With the leaps and bounds being made in ml these days it can't be long before magnitudes better open source voice recognition becomes available. I gave Sphinx a try but it was horribly disappointing.
For me, the combination of google voice (offline) and Ivona voice (Amy) is pretty damn good for my android/python/arduino based home AI.
Sounds interesting, do you have a writeup or some other details somewhere? (How do you force android voice recognition to work offline? Just block the phone from the internet?)
Kaldi is not a point-and-click solution, it's a toolkit to develop your own speech recognition system. That said, it makes it incredibly easy if you know what you're doing, as it brings all the necessary tools and even provides some data to train your models (see the associated resources at http://openslr.org/). It's performance is state of the art.
This was recently mentioned on HN, but I haven't really looked into it (apparently requires training your own models, but provides prepared scripts to do that for some common datasets): https://github.com/mozilla/DeepSpeech
Must have slipped past me last time it was posted on HN. Thanks for sharing! I'm going to add this to my list of things to try next time I'm inspired to work on this project again.
Just simply treating the sentence as a bag of words and looking for "on" or "off" or "change" (and their synonyms) and the presence of known smart objects works extremely well. I could say "Hey Marvin, turn on the lights and TV", or "Hey Marvin, turn the lights and TV on", or even "Hey Marvin, on make lights and TV."
(It's named Marvin it after the android from The Hitchhiker's Guide, my eventual goal is to have it reply with snarky/depressed remarks).
Adding 30 seconds of "memory" of the last state requested also made it seem a million times smarter and turns requests into a conversation rather than a string of commands. If it finds a mentioned smart object with no state mentioned, it assume the previous one.
"Hey Marvin, turn on the lights." lights turn on "The TV too." tv turns on
The downside to this approach is I would be showing it off to friends, and it could mis trigger. "Marvin turn off the lights." lights turn off "That's so cool, so it controls your TV, too?" TV turns off But it was mostly not an issue in real usage.
Ultimately I've got the project on hold for now because I can't find a decent, non-commercial way of converting voice to text.
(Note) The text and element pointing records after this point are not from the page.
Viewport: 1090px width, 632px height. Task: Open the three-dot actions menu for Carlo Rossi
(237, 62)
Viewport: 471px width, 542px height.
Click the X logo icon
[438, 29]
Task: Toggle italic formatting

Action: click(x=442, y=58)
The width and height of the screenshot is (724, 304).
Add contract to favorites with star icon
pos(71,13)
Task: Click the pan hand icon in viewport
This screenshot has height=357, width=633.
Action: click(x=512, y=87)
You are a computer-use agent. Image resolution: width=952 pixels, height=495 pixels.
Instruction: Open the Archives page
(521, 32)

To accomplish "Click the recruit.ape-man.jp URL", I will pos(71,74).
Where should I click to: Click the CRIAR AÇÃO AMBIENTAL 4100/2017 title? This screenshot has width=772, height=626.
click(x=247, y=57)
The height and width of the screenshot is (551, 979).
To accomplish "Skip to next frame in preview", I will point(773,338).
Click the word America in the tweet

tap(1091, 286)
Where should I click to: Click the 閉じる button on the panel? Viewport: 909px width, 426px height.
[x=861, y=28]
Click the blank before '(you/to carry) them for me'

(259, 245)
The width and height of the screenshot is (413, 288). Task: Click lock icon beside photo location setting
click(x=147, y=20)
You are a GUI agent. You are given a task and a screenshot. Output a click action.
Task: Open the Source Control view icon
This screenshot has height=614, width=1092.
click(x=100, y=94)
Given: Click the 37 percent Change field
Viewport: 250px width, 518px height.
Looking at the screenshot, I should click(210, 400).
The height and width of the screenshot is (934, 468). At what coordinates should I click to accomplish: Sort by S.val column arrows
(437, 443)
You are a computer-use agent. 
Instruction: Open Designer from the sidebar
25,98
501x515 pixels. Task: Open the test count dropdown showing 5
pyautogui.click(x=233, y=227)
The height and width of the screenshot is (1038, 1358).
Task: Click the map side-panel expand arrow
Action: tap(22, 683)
I'd really rather not send my audio out to Amazon/Google/MS/IBM. Not just because of privacy, but cost and "coolness" factor (I want as much as possible processed locally and open-source).
CMUSphinx's detection was mostly very bad. I couldn't even do complex NLP if I wanted because it picks up broken/garbled sentences. I currently build a "most likely" sentence by looping through sphinx's 20 best interpretations of the sentence and grabbing all the words that are likely to be commands or smart objects. I tried setting up Kaldi, but didn't get it working after a weekend and haven't tried again since. I don't really know any other options to use aside from CMUSphone, Kaldi, or a butt SaaS.
I've wanted to add a text messaging UI layer to it. Maybe I'll use that as an excuse to try playing with ParseySaurus.